═════ Data in this exercise

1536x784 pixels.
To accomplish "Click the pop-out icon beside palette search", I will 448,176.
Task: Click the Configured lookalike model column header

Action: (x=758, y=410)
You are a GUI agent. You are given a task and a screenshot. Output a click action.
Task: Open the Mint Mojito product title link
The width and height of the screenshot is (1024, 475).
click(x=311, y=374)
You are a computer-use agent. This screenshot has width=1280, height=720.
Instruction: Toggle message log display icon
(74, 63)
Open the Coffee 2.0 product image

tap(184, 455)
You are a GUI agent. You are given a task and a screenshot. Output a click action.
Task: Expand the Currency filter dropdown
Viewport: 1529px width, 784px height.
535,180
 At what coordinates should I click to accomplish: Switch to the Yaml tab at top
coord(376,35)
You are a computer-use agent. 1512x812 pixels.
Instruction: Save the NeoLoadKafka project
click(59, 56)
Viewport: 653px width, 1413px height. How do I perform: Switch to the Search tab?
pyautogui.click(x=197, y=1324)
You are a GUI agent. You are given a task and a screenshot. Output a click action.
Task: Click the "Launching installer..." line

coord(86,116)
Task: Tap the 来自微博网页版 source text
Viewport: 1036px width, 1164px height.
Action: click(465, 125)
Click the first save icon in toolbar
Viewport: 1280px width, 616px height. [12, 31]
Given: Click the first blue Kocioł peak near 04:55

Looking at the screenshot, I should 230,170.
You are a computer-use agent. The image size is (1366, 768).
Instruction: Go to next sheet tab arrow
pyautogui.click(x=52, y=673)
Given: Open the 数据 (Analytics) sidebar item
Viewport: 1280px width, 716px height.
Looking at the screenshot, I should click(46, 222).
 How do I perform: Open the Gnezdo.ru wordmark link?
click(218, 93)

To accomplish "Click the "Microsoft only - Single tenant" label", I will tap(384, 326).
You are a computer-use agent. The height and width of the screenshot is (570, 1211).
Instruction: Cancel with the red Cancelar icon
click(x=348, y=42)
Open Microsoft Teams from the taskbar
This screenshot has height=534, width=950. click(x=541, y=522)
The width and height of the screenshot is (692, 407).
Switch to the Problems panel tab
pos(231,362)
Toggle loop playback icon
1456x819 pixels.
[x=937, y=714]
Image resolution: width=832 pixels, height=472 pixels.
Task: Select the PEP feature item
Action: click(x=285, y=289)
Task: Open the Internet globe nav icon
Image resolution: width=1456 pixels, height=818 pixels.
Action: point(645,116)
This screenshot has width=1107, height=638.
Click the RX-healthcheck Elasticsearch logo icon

══════════

→ **Problem requirements**:
Turn the entries above into a numbered list with each line as its own item, and drop the blank lines.

→ **Full answer**:
1. 1536x784 pixels.
2. To accomplish "Click the pop-out icon beside palette search", I will 448,176.
3. Task: Click the Configured lookalike model column header
4. Action: (x=758, y=410)
5. You are a GUI agent. You are given a task and a screenshot. Output a click action.
6. Task: Open the Mint Mojito product title link
7. The width and height of the screenshot is (1024, 475).
8. click(x=311, y=374)
9. You are a computer-use agent. This screenshot has width=1280, height=720.
10. Instruction: Toggle message log display icon
11. (74, 63)
12. Open the Coffee 2.0 product image
13. tap(184, 455)
14. You are a GUI agent. You are given a task and a screenshot. Output a click action.
15. Task: Expand the Currency filter dropdown
16. Viewport: 1529px width, 784px height.
17. 535,180
18.  At what coordinates should I click to accomplish: Switch to the Yaml tab at top
19. coord(376,35)
20. You are a computer-use agent. 1512x812 pixels.
21. Instruction: Save the NeoLoadKafka project
22. click(59, 56)
23. Viewport: 653px width, 1413px height. How do I perform: Switch to the Search tab?
24. pyautogui.click(x=197, y=1324)
25. You are a GUI agent. You are given a task and a screenshot. Output a click action.
26. Task: Click the "Launching installer..." line
27. coord(86,116)
28. Task: Tap the 来自微博网页版 source text
29. Viewport: 1036px width, 1164px height.
30. Action: click(465, 125)
31. Click the first save icon in toolbar
32. Viewport: 1280px width, 616px height. [12, 31]
33. Given: Click the first blue Kocioł peak near 04:55
34. Looking at the screenshot, I should 230,170.
35. You are a computer-use agent. The image size is (1366, 768).
36. Instruction: Go to next sheet tab arrow
37. pyautogui.click(x=52, y=673)
38. Given: Open the 数据 (Analytics) sidebar item
39. Viewport: 1280px width, 716px height.
40. Looking at the screenshot, I should click(46, 222).
41.  How do I perform: Open the Gnezdo.ru wordmark link?
42. click(218, 93)
43. To accomplish "Click the "Microsoft only - Single tenant" label", I will tap(384, 326).
44. You are a computer-use agent. The height and width of the screenshot is (570, 1211).
45. Instruction: Cancel with the red Cancelar icon
46. click(x=348, y=42)
47. Open Microsoft Teams from the taskbar
48. This screenshot has height=534, width=950. click(x=541, y=522)
49. The width and height of the screenshot is (692, 407).
50. Switch to the Problems panel tab
51. pos(231,362)
52. Toggle loop playback icon
53. 1456x819 pixels.
54. [x=937, y=714]
55. Image resolution: width=832 pixels, height=472 pixels.
56. Task: Select the PEP feature item
57. Action: click(x=285, y=289)
58. Task: Open the Internet globe nav icon
59. Image resolution: width=1456 pixels, height=818 pixels.
60. Action: point(645,116)
61. This screenshot has width=1107, height=638.
62. Click the RX-healthcheck Elasticsearch logo icon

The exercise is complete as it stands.